Ada beberapa program yang dijalankan. Pertama daur ulang sampah. Selain dilakukan oleh sukarelawan, program ini juga memberikan pelatihan kepada warga, terutama ibu PKK, untuk membuat barang yang bisa berguna seperti tas, dompet, dan lainlain. Selain itu, tabungan sampah warga, terutama anak-anak, bisa meningkatkan kesadaran masyarakat, khususnya anak-anak, agar peduli terhadap lingkungan mereka. Kemudian, sampah tersebut dihitung 1 poin untuk 1 kilogram (kg). Jika diasumsikan, 1 kg sampah Rp2,000. Dan jika satu kaus kaki harganya Rp10.000, maka anak tersebut membutuhkan 5 poin. Poin yang ditukarkan merupakan produk untuk memenuhi kebutuhan sekolah.

Apa saja produk yang dihasilkan?

Ada berbagai macam produk yang dihasilkan dari limbah-limbah rumah tangga, mulai dompet dari kotak susu bekas, tas dari limbah plastik, tempat jarum, hingga sofa dari botol plastik bekas. Biasanya kami menemukan inovasi produk dari media sosial seperti Youtube, Instagram, Twitter, dan lainlain.

Ada juga dari sukarelawan yang memang sudah mampu membuat produk. Sedangkan produk yang dijual, karena yang disasar adalah anak muda, harganya terbilang cukup murah jika dibandingkan dengan produk handmade lain yang harganya cukup mahal, mulai Rp5.000 hingga Rp100.000.

Bagaimana perkembangannya?

WABE saat ini sudah memiliki produk bervariasi. Kemudian ibu-ibu yang diajarkan juga semakin banyak dan rajin mengikuti pelatihan. Sementara untuk sampah, meskipun agak sulit menumbuhkan kesadaran warga, mereka sudah terlihat bersemangat. Apalagi kalau sudah dekat dengan tahun ajaran baru seperti sekarang, karena warga di sini butuh contoh terlebih dulu, baru bisa menarik yang lain. Selain itu, WABE Project juga telah diadopsi di Bali.

Apa saja tantangan dan hambatannya?

Banyak sekali tantangan yang harus kami hadapi di WABE Project. Pertama, sumber daya manusia dengan sistem sukarela dan tanpa ikatan. Keluar-masuk relawan menjadi salah satu tantangan yang harus kami hadapi. Meskipun telah diikat dengan program-program menarik dan team building , tetap saja masalah relawan ini menjadi pekerjaan rumah.

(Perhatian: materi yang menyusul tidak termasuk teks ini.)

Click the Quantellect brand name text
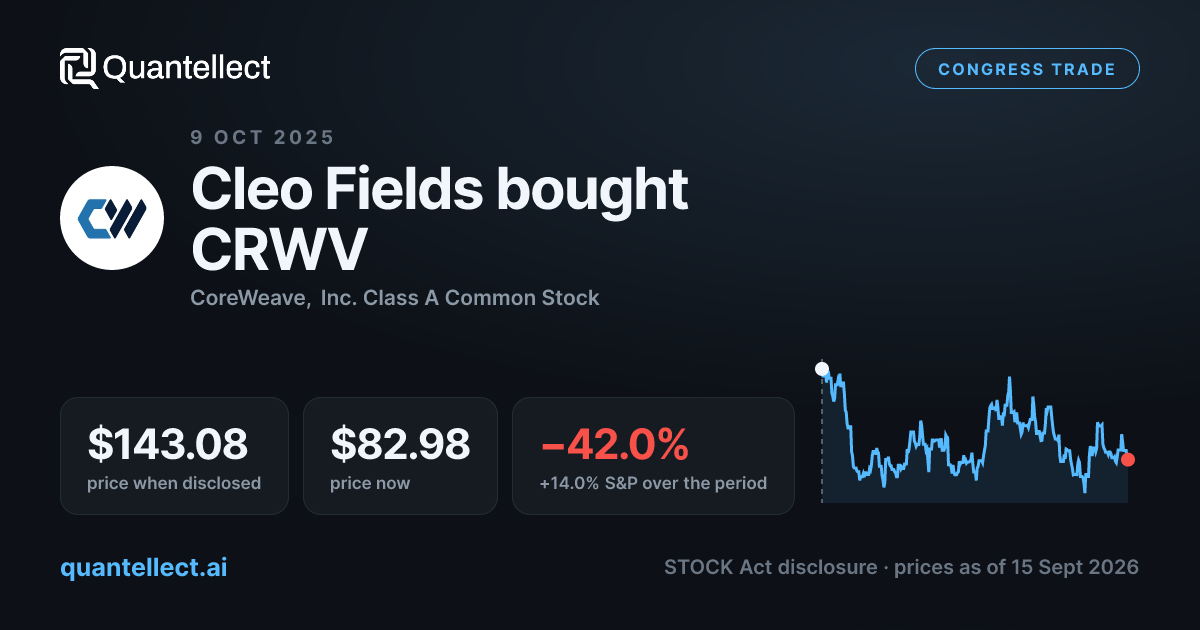The height and width of the screenshot is (630, 1200). (187, 68)
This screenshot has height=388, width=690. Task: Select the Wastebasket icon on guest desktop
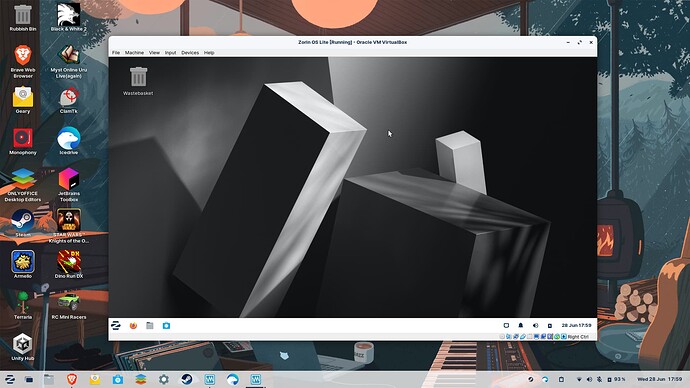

Maka itu, kami menyikapinya dengan sering-sering melakukan open recruitment dan tiap tiga bulan sekali melakukan gathering volunteer. Kedua, yang juga menjadi tantangan terberat adalah mengubah pola pikir masyarakat. Apalagi ini masih dalam wilayah perkotaan, Kota Bogor. Dengan pemikiran yang masih tradisional, tapi mereka telah mendapat gempuran modernisasi dari televisi dan lain-lain.

Jadi, meskipun warga memiliki gadget yang bagus, mereka tidak bisa membaca SMS. Antara modernisasi dan tingkat pendidikan rendah, sehingga yang terjadi adalah ketidakseimbangan. Itulah yang menjadi tantangan paling berat bagi kami. Yaitu mengubah pola pikir mereka, sehingga pendekatan secara personal menjadi sangat penting.